Clinical trials of T cell therapy for melanoma patients have already begun. “We’ve treated more than 25 patients who have metastatic melanoma by taking the tumor out and growing T cells from the tumor in the lab—up to 150 billion cells—which are then reinjected into the patient,” Dr. Hwu said. Response rates have ranged from 40% to 50%, with some responses lasting up to 2 years so far. “There are many ways to stimulate the immune system, and we have to combine them rationally,” he said. “In early stages of disease, we’re using vaccines plus interferon; in the later stages, we’re using vaccines plus interleukin 2 and T cell therapies. We’d like to combine these with antibodies that stimulate the immune system, like anti-CTLA-4, which takes the brakes off the immune system.”
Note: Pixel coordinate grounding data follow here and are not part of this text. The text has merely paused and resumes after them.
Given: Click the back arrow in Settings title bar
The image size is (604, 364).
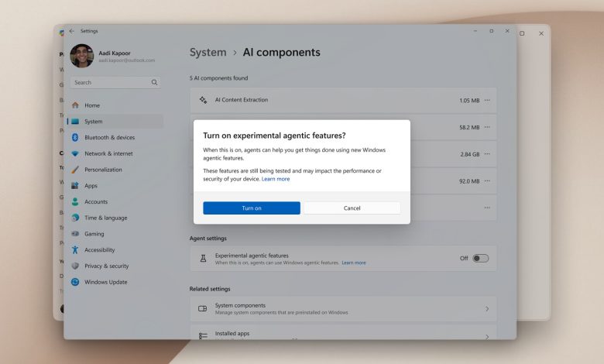Looking at the screenshot, I should 72,31.
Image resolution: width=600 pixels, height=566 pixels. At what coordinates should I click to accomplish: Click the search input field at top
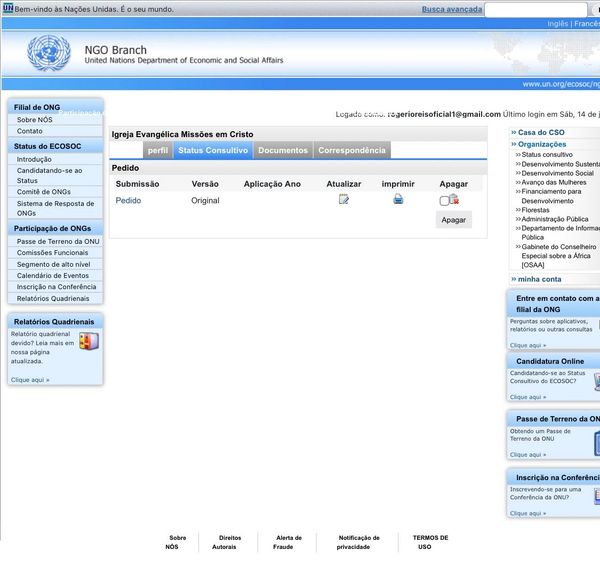[521, 10]

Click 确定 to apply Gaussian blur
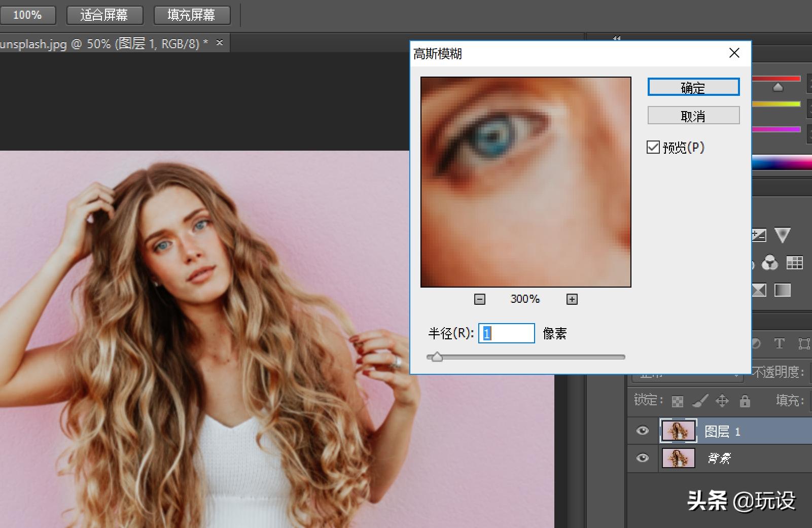click(693, 87)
Padmanee Sharma, M.D., Ph.D., an assistant professor in the Department of Genitourinary Medical Oncology, has been working with anti-CTLA-4, an antibody that blocks an intrinsic regulatory mechanism on T cells. Blocking the inhibitory signal allows the T cells to work for longer periods and to be more effective against tumors. A phase III clinical trial of anti-CTLA-4 in patients with metastatic prostate cancer is currently enrolling patients at MD Anderson and other institutions. “It’s an exciting agent, and it has shown dramatic, durable responses in a previous trial with melanoma patients,” Dr. Sharma said. She explained that because the antibody targets a molecule on T cells, it is not a tumor-specific agent and may therefore boost immune responses against various types of cancer.

In a previous trial of the NY-ESO-1 DNA vaccine in patients with metastatic prostate adenocarcinoma, Dr. Sharma’s group found that the vaccine induced an immune response but that the response was suppressed by regulatory T cells and other mechanisms that regulate immune responses. Because the NY-ESO-1 DNA vaccine activates T cells and anti-CTLA-4 blocks an intrinsic inhibitory mechanism in T cells, Dr. Sharma and her group are in the process of planning a trial combining the two drugs. “We need to be able to turn on antitumor immune responses and simultaneously block inhibitory pathways that act to turn them off,” she said.

Individualized treatment

Now that their lymphoma vaccine has had a positive trial, Dr. Neelapu said he and other researchers at MD Anderson are doing follow-up studies to learn why certain patients responded to the vaccine and others did not. “We are looking at genetic markers and immunological markers from these patients,” he said.

“None of these studies were home runs,” said Dr. Hwu. “In our melanoma study, the response rate doubled from 10% to 20%, but that still leaves 80% who did not respond.” His lab continues to study biomarkers in patients from the previous trial of the GP100 vaccine and in patients participating in ongoing studies. “We’re trying to customize treatment with the MAGE vaccine by looking at the expression of certain genes in the tumor to develop profiles that will determine who responds to the vaccine and who doesn’t,” said Dr. Hwu. In fact, he added, MD Anderson has an immune-monitoring core laboratory to analyze cell-mediated immune responses in samples from participants in clinical trials of new immunotherapies or drugs.
“I think response rates from vaccines are going to get incrementally better as we learn how to target these therapies,” Dr. Hwu said. “I’m excited about the future.”